### Instrução 1
Selecione, nos registros abaixo, todas as linhas que contêm a palavra "width", diferenciando maiúsculas de minúsculas.

A Medida Provisória (MPV ou MP) é um ato normativo com força de lei, de competência exclusiva do Presidente da República, que pode adotá-la em casos de relevância e urgência. A MPV produz efeitos jurídicos imediatos a partir de sua publicação, mas depende de apreciação e conversão em lei pelo Congresso Nacional para se tornar definitiva no ordenamento jurídico. Caso não seja convertida em lei dentro do prazo estabelecido, ou seja rejeitada, perde sua eficácia desde a edição, e as relações jurídicas constituídas durante sua vigência devem ser disciplinadas por decreto legislativo do Congresso Nacional.
A disciplina atual das Medidas Provisórias é dada fundamentalmente pelo artigo 62 da Constituição Federal, com a redação conferida pela Emenda Constitucional nº 32, de 2001, que estabeleceu importantes limitações e procedimentos.
Fundamentos
- Constituição Federal de 1988:
- Art. 59: “O processo legislativo compreende a elaboração de: (…) V – medidas provisórias;”
- Art. 62: Dispõe sobre a adoção de medidas provisórias pelo Presidente da República, os requisitos de relevância e urgência, as matérias vedadas, o trâmite no Congresso Nacional, os prazos de vigência e os efeitos de sua aprovação ou rejeição.
- § 1º: “É vedada a edição de medidas provisórias sobre matéria:
I – relativa a:
a) nacionalidade, cidadania, direitos políticos, partidos políticos e direito eleitoral;
b) direito penal, processual penal e processual civil;
c) organização do Poder Judiciário e do Ministério Público, a carreira e a garantia de seus membros;
d) planos plurianuais, diretrizes orçamentárias, orçamento e créditos adicionais e suplementares, ressalvado o previsto no art. 167, § 3º;
II – que vise a detenção ou seqüestro de bens, de poupança popular ou qualquer outro ativo financeiro;
III – reservada a lei complementar;
IV – já disciplinada em projeto de lei aprovado pelo Congresso Nacional e pendente de sanção ou veto do Presidente da República.”
(Matérias Vedadas) - § 2º: “Medida provisória que implique instituição ou majoração de impostos, exceto os previstos nos arts. 153, I, II, IV, V, e 154, II, só produzirá efeitos no exercício financeiro seguinte se houver sido convertida em lei até o último dia daquele em que foi editada.” (Princípio da Anterioridade Tributária)

Dados de origem:
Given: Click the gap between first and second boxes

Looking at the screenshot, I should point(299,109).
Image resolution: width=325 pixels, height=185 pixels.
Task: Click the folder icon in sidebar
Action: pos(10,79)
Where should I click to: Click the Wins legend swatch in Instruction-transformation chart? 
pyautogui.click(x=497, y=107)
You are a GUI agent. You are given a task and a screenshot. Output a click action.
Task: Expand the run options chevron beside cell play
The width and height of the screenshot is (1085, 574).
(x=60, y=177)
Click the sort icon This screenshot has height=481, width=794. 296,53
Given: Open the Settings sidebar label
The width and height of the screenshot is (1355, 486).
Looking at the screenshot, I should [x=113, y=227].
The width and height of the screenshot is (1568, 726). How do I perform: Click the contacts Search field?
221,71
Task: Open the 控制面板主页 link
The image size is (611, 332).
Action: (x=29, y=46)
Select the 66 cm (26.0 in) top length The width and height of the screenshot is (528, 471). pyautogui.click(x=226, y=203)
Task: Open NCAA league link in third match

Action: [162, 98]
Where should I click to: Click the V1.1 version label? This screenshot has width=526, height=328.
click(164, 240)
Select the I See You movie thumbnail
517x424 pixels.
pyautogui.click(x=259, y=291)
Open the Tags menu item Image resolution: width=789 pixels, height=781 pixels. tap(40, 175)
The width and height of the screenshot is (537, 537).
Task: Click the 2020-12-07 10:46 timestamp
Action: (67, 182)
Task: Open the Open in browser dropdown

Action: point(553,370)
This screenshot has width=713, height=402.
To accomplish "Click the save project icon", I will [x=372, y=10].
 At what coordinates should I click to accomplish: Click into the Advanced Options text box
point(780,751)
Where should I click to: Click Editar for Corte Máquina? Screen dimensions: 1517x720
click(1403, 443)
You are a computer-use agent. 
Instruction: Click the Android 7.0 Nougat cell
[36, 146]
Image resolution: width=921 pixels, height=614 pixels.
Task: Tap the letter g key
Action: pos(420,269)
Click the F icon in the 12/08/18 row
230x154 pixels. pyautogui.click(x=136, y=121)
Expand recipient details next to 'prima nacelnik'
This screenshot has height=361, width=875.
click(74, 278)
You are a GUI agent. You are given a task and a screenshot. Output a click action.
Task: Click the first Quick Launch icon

### Instrução 2
No trecho sobre medidas provisórias acima, liste as matérias enumeradas na alínea a), iniciada por "nacionalidade, cidadania".

### Resultado 1
Image resolution: width=325 pixels, height=185 pixels.
The width and height of the screenshot is (1085, 574).
Click the sort icon This screenshot has height=481, width=794. 296,53
The width and height of the screenshot is (1355, 486).
The width and height of the screenshot is (1568, 726). How do I perform: Click the contacts Search field?
Select the 66 cm (26.0 in) top length The width and height of the screenshot is (528, 471). pyautogui.click(x=226, y=203)
Where should I click to: Click the V1.1 version label? This screenshot has width=526, height=328.
Open the Tags menu item Image resolution: width=789 pixels, height=781 pixels. tap(40, 175)
The width and height of the screenshot is (537, 537).
This screenshot has width=713, height=402.
Image resolution: width=921 pixels, height=614 pixels.
This screenshot has height=361, width=875.

### Resultado 2
- nacionalidade
- cidadania
- direitos políticos
- partidos políticos
- direito eleitoral